What you need to do: Resume the blog post below about running the Vibe decoder for quantum error correction on an NVIDIA GH200 Superchip, continuing from its last sentence.

Page extract:
• • •

This work was carried out as part of the Grace Hopper Superchip Seed Program between NVIDIA, Supermicro and the University of Edinburgh.
Quantum error correction is essential for scalable quantum computing. In practice, any quantum error correction protocol must be paired with a classical co-processor running a decoding algorithm that processes syndrome data in real time. This places high demands on both the speed and accuracy of the classical hardware. In superconducting quantum computing, it is widely cited that the required end-to-end latency of the error-correction cycle, including syndrome measurement, decoding, and recovery, will need to be in the sub-microsecond regime.
In this blog post, we describe how we implemented the recently proposed Vibe decoder for quantum error correction (Koutsioumpas et al. 2025) on an NVIDIA GH200 Superchip. We show microsecond decoding throughput for simulations under uniform noise at the target hardware error rate of 0.1%, as well as high suppression factors when applied to colour code experimental data from the Google Quantum AI Willow chip (Acharya et al. 2024; Sivak et al. 2025).

• • •

Dataset extract:
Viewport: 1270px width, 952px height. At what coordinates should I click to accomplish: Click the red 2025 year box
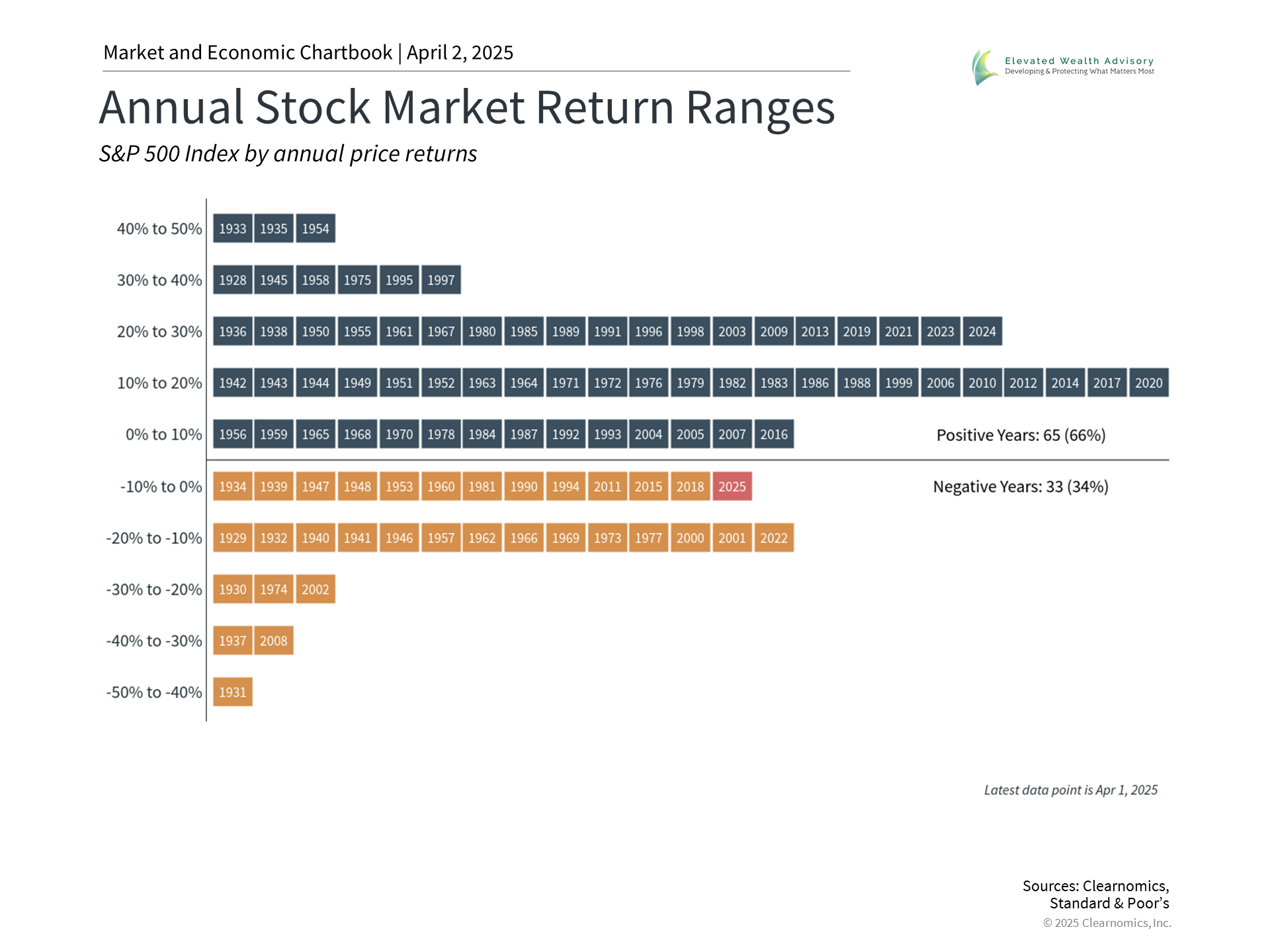[x=732, y=487]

• • •

Answer to this exercise:
Why Colour Codes?
For many years, the surface code has been the de facto standard for quantum error correction. Qubits are arranged on a two-dimensional grid, and errors are detected by repeatedly measuring local parity checks between neighbouring qubits. Its appeal lies in its conceptual simplicity, strictly local interactions, and high error threshold. Notably, Google Quantum AI recently demonstrated surface-code quantum memories operating below threshold, where logical errors decrease as the code distance increases (Google Quantum AI 2023; Google Quantum AI and Collaborators 2025).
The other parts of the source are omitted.